» **What to do**:
Your answer should be a single number: how many lines in the data below hold the string "MOTORKY".

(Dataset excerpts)

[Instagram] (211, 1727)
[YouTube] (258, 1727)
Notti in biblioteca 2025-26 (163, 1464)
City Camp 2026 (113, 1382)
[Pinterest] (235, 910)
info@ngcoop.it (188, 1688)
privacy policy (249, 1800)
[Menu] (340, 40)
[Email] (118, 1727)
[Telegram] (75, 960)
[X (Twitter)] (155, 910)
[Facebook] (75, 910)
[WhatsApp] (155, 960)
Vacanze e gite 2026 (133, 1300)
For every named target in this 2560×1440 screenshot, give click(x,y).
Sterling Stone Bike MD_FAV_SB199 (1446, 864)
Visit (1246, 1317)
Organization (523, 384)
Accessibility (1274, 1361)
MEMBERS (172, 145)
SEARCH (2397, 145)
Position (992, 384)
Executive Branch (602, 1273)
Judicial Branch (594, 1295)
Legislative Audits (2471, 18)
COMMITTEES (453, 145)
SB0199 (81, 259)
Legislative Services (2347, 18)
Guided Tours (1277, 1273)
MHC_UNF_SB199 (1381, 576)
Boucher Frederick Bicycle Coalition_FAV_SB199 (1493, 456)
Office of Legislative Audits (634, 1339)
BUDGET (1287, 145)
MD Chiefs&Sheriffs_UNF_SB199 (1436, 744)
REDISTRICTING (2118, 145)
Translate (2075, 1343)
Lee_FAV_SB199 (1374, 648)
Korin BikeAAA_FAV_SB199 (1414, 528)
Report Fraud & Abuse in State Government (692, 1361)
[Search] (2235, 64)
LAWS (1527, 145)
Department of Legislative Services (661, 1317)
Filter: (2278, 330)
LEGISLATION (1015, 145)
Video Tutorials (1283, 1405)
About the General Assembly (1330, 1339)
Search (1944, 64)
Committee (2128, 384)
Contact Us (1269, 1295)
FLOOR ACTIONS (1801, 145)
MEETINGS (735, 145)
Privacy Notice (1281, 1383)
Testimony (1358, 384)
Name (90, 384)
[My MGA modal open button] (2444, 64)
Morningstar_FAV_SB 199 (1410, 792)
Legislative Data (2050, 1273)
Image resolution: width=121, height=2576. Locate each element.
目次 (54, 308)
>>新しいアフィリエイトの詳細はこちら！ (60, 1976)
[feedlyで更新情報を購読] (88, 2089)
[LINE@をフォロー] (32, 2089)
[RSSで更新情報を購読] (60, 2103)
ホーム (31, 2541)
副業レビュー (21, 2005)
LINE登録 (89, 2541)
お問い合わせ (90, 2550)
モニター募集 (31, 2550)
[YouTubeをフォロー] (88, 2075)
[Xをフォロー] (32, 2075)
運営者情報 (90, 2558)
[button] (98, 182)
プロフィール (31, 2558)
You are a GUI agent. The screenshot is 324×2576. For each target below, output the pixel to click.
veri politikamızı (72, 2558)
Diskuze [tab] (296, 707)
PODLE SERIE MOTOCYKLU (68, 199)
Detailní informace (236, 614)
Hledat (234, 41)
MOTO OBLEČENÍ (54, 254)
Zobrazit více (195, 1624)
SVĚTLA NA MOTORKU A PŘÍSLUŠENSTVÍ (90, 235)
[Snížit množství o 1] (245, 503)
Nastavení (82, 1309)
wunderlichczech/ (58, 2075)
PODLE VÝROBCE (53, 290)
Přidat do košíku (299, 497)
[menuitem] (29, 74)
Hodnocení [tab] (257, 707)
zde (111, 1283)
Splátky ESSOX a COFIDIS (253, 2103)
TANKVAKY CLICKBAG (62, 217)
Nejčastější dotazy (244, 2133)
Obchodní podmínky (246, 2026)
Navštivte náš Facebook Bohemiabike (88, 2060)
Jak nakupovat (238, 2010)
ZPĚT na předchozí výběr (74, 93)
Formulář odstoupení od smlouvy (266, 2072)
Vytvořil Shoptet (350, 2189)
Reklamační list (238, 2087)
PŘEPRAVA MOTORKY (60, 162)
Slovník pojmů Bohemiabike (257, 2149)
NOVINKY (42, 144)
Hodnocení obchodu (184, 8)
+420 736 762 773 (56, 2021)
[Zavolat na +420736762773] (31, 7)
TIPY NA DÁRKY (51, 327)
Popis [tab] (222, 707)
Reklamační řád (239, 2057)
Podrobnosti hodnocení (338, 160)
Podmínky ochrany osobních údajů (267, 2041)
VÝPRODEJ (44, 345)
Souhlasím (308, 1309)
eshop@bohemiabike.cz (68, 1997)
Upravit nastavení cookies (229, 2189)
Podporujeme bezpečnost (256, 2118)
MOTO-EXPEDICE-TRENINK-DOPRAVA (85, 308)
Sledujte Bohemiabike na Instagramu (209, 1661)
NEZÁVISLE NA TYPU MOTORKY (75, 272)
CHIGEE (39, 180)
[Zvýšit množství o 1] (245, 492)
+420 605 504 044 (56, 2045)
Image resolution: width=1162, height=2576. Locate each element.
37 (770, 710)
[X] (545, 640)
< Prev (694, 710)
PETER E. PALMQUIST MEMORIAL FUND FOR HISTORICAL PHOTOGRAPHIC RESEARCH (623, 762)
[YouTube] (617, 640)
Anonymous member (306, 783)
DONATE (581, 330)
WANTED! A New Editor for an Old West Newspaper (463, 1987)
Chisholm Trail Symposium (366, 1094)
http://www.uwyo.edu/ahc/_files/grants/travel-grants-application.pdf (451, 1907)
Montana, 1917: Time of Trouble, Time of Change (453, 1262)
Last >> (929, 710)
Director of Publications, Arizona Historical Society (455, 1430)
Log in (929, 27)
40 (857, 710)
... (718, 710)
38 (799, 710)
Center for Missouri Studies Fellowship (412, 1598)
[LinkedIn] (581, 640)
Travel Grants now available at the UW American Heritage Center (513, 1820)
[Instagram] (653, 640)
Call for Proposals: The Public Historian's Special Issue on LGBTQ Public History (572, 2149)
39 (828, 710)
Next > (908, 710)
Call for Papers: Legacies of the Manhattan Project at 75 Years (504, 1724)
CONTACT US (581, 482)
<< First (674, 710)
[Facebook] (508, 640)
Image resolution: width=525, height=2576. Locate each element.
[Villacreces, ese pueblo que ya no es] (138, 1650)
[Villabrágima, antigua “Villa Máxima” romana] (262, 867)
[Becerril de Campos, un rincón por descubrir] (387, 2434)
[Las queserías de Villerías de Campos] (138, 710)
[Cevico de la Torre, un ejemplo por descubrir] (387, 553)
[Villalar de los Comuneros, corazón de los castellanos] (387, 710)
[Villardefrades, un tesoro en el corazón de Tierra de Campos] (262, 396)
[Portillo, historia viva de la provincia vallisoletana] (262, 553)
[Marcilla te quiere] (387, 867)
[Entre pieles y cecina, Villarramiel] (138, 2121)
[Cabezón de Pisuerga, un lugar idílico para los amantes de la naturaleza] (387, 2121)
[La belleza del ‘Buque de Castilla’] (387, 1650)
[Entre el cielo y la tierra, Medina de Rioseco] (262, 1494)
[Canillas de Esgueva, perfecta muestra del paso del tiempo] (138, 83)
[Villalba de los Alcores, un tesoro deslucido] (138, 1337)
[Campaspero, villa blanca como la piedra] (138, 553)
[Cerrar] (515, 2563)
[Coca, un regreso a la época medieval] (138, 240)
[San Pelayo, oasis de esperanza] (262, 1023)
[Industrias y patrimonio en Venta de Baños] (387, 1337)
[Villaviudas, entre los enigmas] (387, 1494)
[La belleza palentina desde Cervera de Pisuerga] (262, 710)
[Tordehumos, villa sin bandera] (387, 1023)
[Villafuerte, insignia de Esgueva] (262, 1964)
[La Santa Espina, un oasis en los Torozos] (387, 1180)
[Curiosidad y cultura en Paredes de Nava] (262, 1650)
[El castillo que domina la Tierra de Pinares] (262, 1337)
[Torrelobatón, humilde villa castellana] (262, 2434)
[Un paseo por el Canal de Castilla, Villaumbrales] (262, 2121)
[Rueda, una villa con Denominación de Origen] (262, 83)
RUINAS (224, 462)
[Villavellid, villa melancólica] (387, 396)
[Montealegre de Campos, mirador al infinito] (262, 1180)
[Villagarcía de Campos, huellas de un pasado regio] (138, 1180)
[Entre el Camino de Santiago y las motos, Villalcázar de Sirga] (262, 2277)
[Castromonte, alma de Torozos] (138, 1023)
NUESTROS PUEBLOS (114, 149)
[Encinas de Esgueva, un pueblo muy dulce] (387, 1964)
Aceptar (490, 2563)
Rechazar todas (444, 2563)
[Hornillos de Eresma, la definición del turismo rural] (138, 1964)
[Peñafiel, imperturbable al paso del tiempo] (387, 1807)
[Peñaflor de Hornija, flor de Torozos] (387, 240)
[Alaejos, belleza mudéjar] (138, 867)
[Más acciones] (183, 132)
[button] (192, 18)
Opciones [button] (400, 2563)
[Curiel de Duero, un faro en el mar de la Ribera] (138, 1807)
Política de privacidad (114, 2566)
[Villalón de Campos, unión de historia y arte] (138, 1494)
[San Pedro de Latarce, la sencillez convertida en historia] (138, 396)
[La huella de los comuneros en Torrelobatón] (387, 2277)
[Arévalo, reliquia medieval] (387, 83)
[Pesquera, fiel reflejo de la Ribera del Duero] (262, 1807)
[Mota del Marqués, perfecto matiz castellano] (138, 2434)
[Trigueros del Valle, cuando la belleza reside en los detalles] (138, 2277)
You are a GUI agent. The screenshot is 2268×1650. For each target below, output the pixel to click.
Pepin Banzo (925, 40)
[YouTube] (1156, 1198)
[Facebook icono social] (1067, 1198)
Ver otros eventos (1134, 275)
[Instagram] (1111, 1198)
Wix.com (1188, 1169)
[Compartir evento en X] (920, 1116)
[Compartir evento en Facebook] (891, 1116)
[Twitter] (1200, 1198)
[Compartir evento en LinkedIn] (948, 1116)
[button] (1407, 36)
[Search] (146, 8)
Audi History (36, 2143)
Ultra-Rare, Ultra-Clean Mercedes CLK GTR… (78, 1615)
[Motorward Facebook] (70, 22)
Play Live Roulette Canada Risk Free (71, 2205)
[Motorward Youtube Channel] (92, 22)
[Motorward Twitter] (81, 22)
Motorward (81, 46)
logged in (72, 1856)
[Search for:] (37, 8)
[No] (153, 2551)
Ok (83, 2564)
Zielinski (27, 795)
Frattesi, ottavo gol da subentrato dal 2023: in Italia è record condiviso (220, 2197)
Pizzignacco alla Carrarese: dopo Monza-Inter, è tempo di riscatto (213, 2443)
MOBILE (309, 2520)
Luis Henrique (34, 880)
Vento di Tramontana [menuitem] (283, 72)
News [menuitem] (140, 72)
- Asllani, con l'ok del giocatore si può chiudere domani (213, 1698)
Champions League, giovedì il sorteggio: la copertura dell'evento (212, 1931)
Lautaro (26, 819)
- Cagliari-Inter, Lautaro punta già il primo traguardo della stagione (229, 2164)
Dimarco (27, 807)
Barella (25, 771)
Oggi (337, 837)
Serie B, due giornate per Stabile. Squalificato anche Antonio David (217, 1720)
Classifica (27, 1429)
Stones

» **Response area**:
2